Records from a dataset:
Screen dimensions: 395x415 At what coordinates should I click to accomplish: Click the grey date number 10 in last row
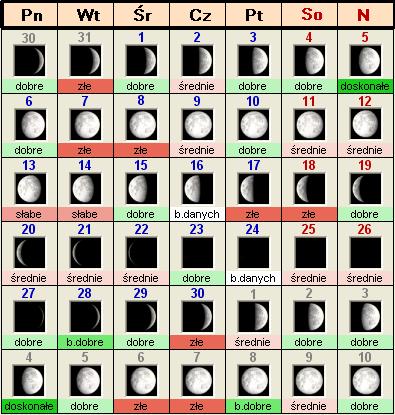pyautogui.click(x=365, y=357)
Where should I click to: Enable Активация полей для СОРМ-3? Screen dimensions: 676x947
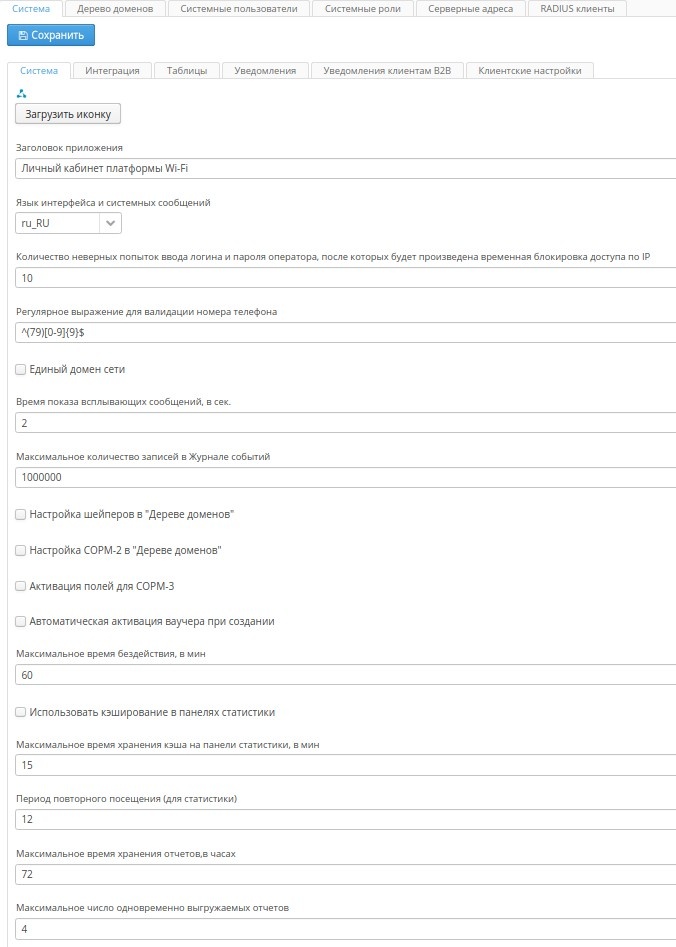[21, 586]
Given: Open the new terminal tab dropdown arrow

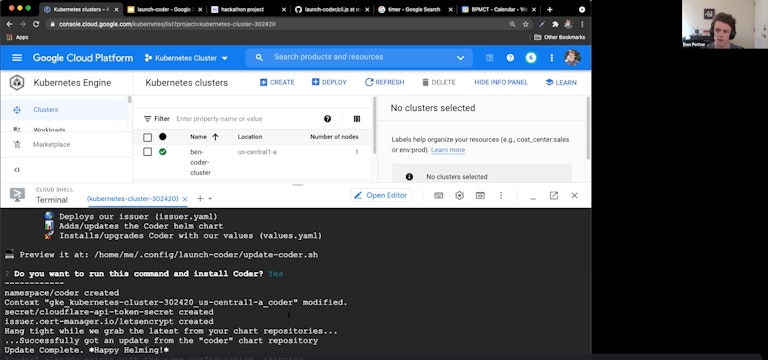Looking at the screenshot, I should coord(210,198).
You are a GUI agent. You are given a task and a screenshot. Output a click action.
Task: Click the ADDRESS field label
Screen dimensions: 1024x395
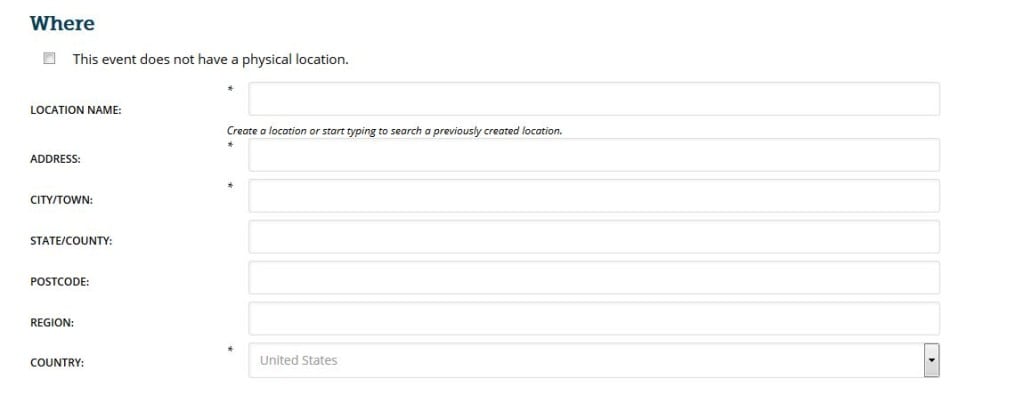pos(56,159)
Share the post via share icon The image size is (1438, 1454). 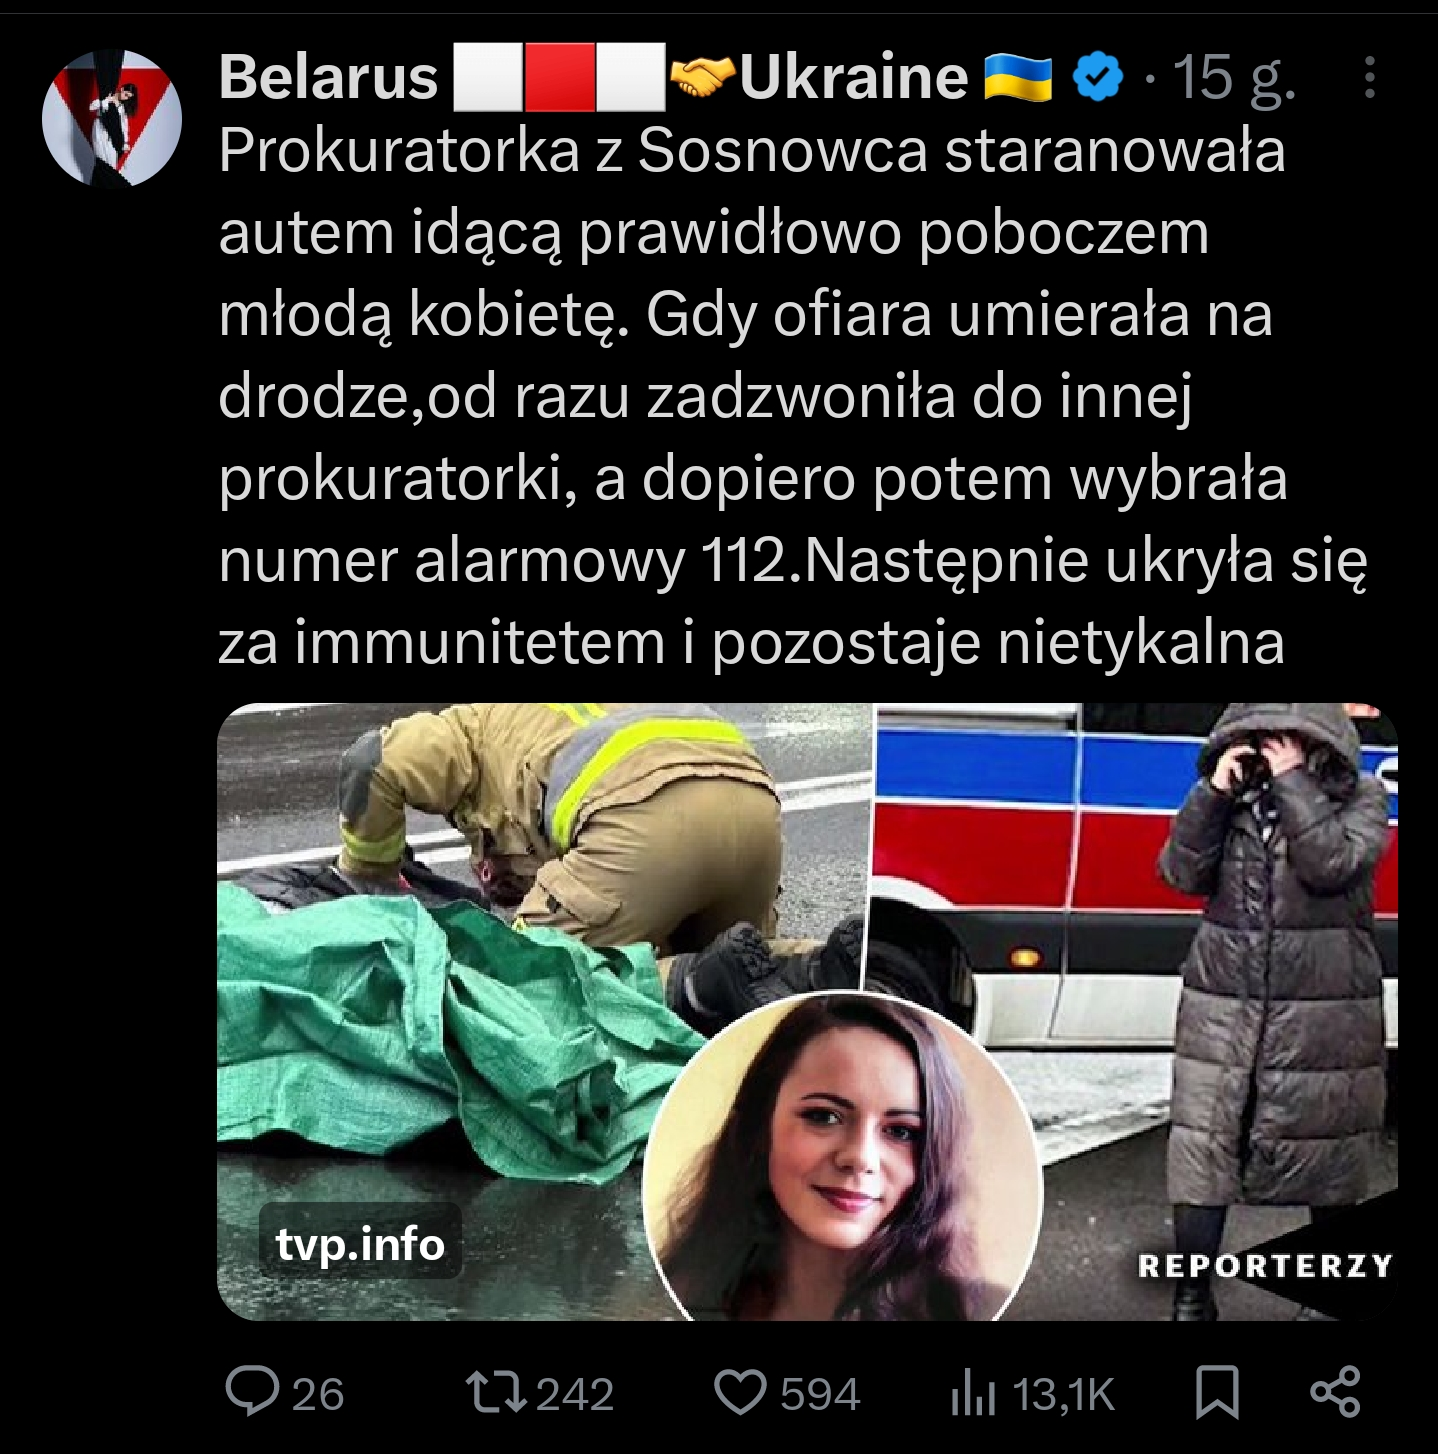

THE REQUEST:
Copy every one of the items above word for word, leaving the pictures out of your answer.

RESULT OF THE TASK:
Screen dimensions: 395x415 At what coordinates should I click to accomplish: Click the grey date number 10 in last row
pyautogui.click(x=365, y=357)
Where should I click to: Enable Активация полей для СОРМ-3? Screen dimensions: 676x947
[21, 586]
Given: Open the new terminal tab dropdown arrow

Looking at the screenshot, I should coord(210,198).
You are a GUI agent. You are given a task and a screenshot. Output a click action.
Task: Click the ADDRESS field label
Screen dimensions: 1024x395
pos(56,159)
Share the post via share icon The image size is (1438, 1454). 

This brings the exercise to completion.